ESPN has a new policy too, and it’s designed to control the message. From CNET:
In the memo, ESPN tells employees that it is “currently building and testing modules designed to publish Twitter and Facebook entries simultaneously” on ESPN Web sites and mobile platforms, and it plans to roll out the modules this fall.
“Personal websites and blogs that contain sports content are not permitted,” according to the memo. But, it says, “If ESPN.com opts not to post sports related social media content created by ESPN talent, you are not permitted to report, speculate, discuss or give any opinions on sports related topics or personalities on your personal platforms(.)”
Of course, this issue goes beyond sports. Here’s J. Crew’s policy on social media:
Do not engage in blogging using any company resources.

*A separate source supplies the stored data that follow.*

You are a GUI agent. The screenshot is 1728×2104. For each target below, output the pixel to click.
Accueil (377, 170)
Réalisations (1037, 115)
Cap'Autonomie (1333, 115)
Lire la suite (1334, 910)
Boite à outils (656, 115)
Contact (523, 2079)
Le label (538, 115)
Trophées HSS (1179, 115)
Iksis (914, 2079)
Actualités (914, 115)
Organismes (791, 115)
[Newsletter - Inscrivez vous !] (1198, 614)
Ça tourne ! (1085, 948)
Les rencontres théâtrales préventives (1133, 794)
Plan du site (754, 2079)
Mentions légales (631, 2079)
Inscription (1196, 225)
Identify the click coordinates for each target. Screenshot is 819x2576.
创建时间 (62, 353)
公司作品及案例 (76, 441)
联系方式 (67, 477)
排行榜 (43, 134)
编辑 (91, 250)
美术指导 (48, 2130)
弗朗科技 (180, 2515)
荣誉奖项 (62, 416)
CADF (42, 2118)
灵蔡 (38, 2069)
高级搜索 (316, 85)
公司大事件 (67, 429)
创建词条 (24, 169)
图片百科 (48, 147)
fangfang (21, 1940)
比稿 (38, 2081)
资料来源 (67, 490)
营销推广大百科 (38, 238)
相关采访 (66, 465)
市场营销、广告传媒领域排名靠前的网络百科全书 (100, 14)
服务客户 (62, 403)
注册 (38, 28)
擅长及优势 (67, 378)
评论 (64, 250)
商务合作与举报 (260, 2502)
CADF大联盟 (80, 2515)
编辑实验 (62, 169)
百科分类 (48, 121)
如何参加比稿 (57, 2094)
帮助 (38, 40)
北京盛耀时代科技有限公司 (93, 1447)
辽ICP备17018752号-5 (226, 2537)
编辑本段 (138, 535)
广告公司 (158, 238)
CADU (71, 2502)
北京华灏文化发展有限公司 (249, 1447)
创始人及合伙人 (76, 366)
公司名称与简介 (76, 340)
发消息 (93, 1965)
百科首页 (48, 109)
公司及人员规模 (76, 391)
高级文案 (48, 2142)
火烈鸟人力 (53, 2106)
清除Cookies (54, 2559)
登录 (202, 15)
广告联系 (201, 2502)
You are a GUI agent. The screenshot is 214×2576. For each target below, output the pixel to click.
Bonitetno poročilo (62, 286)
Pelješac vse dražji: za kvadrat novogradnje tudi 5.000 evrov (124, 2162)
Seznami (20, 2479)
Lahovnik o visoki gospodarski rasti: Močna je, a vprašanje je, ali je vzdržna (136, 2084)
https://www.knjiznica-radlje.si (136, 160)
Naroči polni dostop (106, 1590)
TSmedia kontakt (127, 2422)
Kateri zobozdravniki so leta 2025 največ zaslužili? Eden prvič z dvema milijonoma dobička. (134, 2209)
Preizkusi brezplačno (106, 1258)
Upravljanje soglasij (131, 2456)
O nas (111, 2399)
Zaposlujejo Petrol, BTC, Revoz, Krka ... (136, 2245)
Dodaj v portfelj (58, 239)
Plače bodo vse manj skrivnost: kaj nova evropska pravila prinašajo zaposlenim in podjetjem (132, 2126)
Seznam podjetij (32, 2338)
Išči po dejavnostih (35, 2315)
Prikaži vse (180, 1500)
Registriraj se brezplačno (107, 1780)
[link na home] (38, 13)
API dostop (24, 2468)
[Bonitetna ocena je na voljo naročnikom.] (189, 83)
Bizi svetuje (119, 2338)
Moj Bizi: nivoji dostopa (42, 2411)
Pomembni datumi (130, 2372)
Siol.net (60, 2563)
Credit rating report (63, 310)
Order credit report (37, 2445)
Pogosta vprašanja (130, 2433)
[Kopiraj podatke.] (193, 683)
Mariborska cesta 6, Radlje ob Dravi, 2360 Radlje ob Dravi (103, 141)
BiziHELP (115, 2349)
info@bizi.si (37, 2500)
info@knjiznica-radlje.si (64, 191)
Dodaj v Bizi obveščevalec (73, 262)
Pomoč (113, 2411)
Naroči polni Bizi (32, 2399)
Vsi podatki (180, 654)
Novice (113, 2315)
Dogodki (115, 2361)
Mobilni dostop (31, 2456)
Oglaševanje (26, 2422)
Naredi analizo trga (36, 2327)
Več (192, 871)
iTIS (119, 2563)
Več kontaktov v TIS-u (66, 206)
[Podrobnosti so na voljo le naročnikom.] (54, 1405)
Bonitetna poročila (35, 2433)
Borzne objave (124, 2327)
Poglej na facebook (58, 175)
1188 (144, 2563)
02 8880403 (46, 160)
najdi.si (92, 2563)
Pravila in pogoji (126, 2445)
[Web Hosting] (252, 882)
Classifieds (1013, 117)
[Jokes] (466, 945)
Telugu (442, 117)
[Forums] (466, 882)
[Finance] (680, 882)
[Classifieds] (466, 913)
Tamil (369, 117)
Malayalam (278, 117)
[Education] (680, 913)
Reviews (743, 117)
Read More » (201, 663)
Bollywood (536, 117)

Refrain from referencing J.Crew in any personal blogging.
Do not represent yourself as a spokesperson for the company, intentionally or unintentionally. Identifying yourself as an associate has the ability to confer “insider” status to your thoughts and opinions.
Information gained from work activities or company communications is confidential, and should be treated accordingly.
Do not defame or otherwise discredit the company, its products, services, associates, customers, and vendors.
Do not use the company’s logos, trademarks, proprietary graphics or photographs.
Guess how I got a hold of this? It was leaked by an employee to a blogger.
What do you think about these policies?
Uh, unless telling me might get you fired.